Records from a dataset
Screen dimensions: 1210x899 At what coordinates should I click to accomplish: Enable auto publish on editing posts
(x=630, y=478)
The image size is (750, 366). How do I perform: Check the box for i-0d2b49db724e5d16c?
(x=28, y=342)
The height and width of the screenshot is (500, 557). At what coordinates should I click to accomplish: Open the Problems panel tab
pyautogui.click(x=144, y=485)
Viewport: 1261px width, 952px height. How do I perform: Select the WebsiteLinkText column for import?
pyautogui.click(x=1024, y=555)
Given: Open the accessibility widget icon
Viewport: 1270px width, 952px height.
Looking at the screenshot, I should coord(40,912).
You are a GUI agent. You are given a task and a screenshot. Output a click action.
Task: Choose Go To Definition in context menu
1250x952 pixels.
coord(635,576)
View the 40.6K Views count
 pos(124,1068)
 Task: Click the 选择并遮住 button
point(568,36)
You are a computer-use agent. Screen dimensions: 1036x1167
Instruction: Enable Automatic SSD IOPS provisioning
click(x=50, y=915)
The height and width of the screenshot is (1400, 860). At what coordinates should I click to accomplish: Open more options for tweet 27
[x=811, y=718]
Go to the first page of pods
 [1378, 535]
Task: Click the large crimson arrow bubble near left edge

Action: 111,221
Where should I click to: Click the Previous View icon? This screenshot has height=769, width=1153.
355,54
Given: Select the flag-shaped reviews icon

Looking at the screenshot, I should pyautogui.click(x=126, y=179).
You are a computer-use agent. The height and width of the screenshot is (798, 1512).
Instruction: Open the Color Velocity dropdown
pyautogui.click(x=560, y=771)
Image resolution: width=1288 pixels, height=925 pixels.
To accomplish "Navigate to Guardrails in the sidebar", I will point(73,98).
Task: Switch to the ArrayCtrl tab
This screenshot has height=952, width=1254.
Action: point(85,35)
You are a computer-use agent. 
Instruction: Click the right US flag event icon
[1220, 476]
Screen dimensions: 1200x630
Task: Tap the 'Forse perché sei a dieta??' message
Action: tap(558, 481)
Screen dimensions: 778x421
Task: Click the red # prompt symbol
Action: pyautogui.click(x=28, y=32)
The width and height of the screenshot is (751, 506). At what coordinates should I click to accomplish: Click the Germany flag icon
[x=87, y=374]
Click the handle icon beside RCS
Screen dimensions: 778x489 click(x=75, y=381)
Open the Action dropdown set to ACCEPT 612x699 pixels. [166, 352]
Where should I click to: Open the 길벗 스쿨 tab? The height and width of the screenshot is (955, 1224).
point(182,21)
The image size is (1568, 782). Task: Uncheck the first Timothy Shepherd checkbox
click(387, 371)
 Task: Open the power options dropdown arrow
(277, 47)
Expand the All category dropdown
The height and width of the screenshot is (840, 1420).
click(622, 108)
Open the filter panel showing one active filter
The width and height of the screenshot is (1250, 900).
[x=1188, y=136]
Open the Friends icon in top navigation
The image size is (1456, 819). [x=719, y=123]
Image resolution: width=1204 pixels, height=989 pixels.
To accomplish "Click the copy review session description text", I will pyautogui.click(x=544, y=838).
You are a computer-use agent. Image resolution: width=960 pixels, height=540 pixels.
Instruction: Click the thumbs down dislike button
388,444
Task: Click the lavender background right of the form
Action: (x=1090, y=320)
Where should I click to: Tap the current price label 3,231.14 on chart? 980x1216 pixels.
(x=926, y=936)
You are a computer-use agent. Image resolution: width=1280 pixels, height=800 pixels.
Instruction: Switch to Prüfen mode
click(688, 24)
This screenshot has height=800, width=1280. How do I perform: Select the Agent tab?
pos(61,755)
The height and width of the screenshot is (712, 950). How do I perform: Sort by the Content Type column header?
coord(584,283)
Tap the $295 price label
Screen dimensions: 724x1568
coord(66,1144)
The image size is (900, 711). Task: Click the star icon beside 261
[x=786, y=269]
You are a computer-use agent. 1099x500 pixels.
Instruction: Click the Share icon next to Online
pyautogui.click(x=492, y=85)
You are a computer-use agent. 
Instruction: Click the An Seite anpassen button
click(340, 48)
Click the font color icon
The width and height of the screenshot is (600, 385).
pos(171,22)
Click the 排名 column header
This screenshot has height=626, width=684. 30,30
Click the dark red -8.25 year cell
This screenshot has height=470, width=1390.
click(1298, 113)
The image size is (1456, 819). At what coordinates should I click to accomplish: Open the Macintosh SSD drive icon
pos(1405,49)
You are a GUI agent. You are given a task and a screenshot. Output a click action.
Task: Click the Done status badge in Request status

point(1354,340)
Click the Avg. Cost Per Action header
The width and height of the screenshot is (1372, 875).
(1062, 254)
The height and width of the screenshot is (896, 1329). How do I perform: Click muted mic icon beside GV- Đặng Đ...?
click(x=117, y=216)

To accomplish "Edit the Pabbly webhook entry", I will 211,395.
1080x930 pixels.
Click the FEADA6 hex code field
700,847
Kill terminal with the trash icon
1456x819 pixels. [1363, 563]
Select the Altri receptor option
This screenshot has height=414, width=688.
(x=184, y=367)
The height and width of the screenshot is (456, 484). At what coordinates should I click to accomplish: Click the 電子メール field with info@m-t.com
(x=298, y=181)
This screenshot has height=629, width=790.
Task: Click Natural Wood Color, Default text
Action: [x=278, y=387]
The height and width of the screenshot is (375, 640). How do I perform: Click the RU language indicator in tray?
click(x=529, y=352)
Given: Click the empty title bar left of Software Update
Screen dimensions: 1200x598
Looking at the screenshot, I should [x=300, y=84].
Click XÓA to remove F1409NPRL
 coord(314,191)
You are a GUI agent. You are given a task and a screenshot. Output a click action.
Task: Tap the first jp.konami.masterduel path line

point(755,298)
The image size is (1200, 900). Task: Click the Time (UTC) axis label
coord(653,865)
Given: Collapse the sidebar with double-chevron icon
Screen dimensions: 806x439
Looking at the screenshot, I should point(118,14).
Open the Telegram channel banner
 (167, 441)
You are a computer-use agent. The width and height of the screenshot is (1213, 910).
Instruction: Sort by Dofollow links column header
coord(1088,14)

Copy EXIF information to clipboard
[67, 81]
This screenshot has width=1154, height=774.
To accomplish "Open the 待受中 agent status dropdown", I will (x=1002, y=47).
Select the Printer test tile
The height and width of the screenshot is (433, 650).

> _Task statement_: Could you write out all of the data above again, line for line and without any changes?

> _Response to the task_:
Screen dimensions: 1210x899 At what coordinates should I click to accomplish: Enable auto publish on editing posts
(x=630, y=478)
The image size is (750, 366). How do I perform: Check the box for i-0d2b49db724e5d16c?
(x=28, y=342)
The height and width of the screenshot is (500, 557). At what coordinates should I click to accomplish: Open the Problems panel tab
pyautogui.click(x=144, y=485)
Viewport: 1261px width, 952px height. How do I perform: Select the WebsiteLinkText column for import?
pyautogui.click(x=1024, y=555)
Given: Open the accessibility widget icon
Viewport: 1270px width, 952px height.
Looking at the screenshot, I should coord(40,912).
You are a GUI agent. You are given a task and a screenshot. Output a click action.
Task: Choose Go To Definition in context menu
1250x952 pixels.
coord(635,576)
View the 40.6K Views count
 pos(124,1068)
 Task: Click the 选择并遮住 button
point(568,36)
You are a computer-use agent. Screen dimensions: 1036x1167
Instruction: Enable Automatic SSD IOPS provisioning
click(x=50, y=915)
The height and width of the screenshot is (1400, 860). At what coordinates should I click to accomplish: Open more options for tweet 27
[x=811, y=718]
Go to the first page of pods
 [1378, 535]
Task: Click the large crimson arrow bubble near left edge

Action: 111,221
Where should I click to: Click the Previous View icon? This screenshot has height=769, width=1153.
355,54
Given: Select the flag-shaped reviews icon

Looking at the screenshot, I should pyautogui.click(x=126, y=179).
You are a computer-use agent. The height and width of the screenshot is (798, 1512).
Instruction: Open the Color Velocity dropdown
pyautogui.click(x=560, y=771)
Image resolution: width=1288 pixels, height=925 pixels.
To accomplish "Navigate to Guardrails in the sidebar", I will point(73,98).
Task: Switch to the ArrayCtrl tab
This screenshot has height=952, width=1254.
Action: point(85,35)
You are a computer-use agent. 
Instruction: Click the right US flag event icon
[1220, 476]
Screen dimensions: 1200x630
Task: Tap the 'Forse perché sei a dieta??' message
Action: tap(558, 481)
Screen dimensions: 778x421
Task: Click the red # prompt symbol
Action: pyautogui.click(x=28, y=32)
The width and height of the screenshot is (751, 506). At what coordinates should I click to accomplish: Click the Germany flag icon
[x=87, y=374]
Click the handle icon beside RCS
Screen dimensions: 778x489 click(x=75, y=381)
Open the Action dropdown set to ACCEPT 612x699 pixels. [166, 352]
Where should I click to: Open the 길벗 스쿨 tab? The height and width of the screenshot is (955, 1224).
point(182,21)
The image size is (1568, 782). Task: Uncheck the first Timothy Shepherd checkbox
click(387, 371)
 Task: Open the power options dropdown arrow
(277, 47)
Expand the All category dropdown
The height and width of the screenshot is (840, 1420).
click(622, 108)
Open the filter panel showing one active filter
The width and height of the screenshot is (1250, 900).
[x=1188, y=136]
Open the Friends icon in top navigation
The image size is (1456, 819). [x=719, y=123]
Image resolution: width=1204 pixels, height=989 pixels.
To accomplish "Click the copy review session description text", I will pyautogui.click(x=544, y=838).
You are a computer-use agent. Image resolution: width=960 pixels, height=540 pixels.
Instruction: Click the thumbs down dislike button
388,444
Task: Click the lavender background right of the form
Action: (x=1090, y=320)
Where should I click to: Tap the current price label 3,231.14 on chart? 980x1216 pixels.
(x=926, y=936)
You are a computer-use agent. Image resolution: width=1280 pixels, height=800 pixels.
Instruction: Switch to Prüfen mode
click(688, 24)
This screenshot has height=800, width=1280. How do I perform: Select the Agent tab?
pos(61,755)
The height and width of the screenshot is (712, 950). How do I perform: Sort by the Content Type column header?
coord(584,283)
Tap the $295 price label
Screen dimensions: 724x1568
coord(66,1144)
The image size is (900, 711). Task: Click the star icon beside 261
[x=786, y=269]
You are a computer-use agent. 1099x500 pixels.
Instruction: Click the Share icon next to Online
pyautogui.click(x=492, y=85)
You are a computer-use agent. 
Instruction: Click the An Seite anpassen button
click(340, 48)
Click the font color icon
The width and height of the screenshot is (600, 385).
pos(171,22)
Click the 排名 column header
This screenshot has height=626, width=684. 30,30
Click the dark red -8.25 year cell
This screenshot has height=470, width=1390.
click(1298, 113)
The image size is (1456, 819). At what coordinates should I click to accomplish: Open the Macintosh SSD drive icon
pos(1405,49)
You are a GUI agent. You are given a task and a screenshot. Output a click action.
Task: Click the Done status badge in Request status

point(1354,340)
Click the Avg. Cost Per Action header
The width and height of the screenshot is (1372, 875).
(1062, 254)
The height and width of the screenshot is (896, 1329). How do I perform: Click muted mic icon beside GV- Đặng Đ...?
click(x=117, y=216)

To accomplish "Edit the Pabbly webhook entry", I will 211,395.
1080x930 pixels.
Click the FEADA6 hex code field
700,847
Kill terminal with the trash icon
1456x819 pixels. [1363, 563]
Select the Altri receptor option
This screenshot has height=414, width=688.
(x=184, y=367)
The height and width of the screenshot is (456, 484). At what coordinates should I click to accomplish: Click the 電子メール field with info@m-t.com
(x=298, y=181)
This screenshot has height=629, width=790.
Task: Click Natural Wood Color, Default text
Action: [x=278, y=387]
The height and width of the screenshot is (375, 640). How do I perform: Click the RU language indicator in tray?
click(x=529, y=352)
Given: Click the empty title bar left of Software Update
Screen dimensions: 1200x598
Looking at the screenshot, I should [x=300, y=84].
Click XÓA to remove F1409NPRL
 coord(314,191)
You are a GUI agent. You are given a task and a screenshot. Output a click action.
Task: Tap the first jp.konami.masterduel path line

point(755,298)
The image size is (1200, 900). Task: Click the Time (UTC) axis label
coord(653,865)
Given: Collapse the sidebar with double-chevron icon
Screen dimensions: 806x439
Looking at the screenshot, I should point(118,14).
Open the Telegram channel banner
 (167, 441)
You are a computer-use agent. The width and height of the screenshot is (1213, 910).
Instruction: Sort by Dofollow links column header
coord(1088,14)

Copy EXIF information to clipboard
[67, 81]
This screenshot has width=1154, height=774.
To accomplish "Open the 待受中 agent status dropdown", I will (x=1002, y=47).
Select the Printer test tile
The height and width of the screenshot is (433, 650).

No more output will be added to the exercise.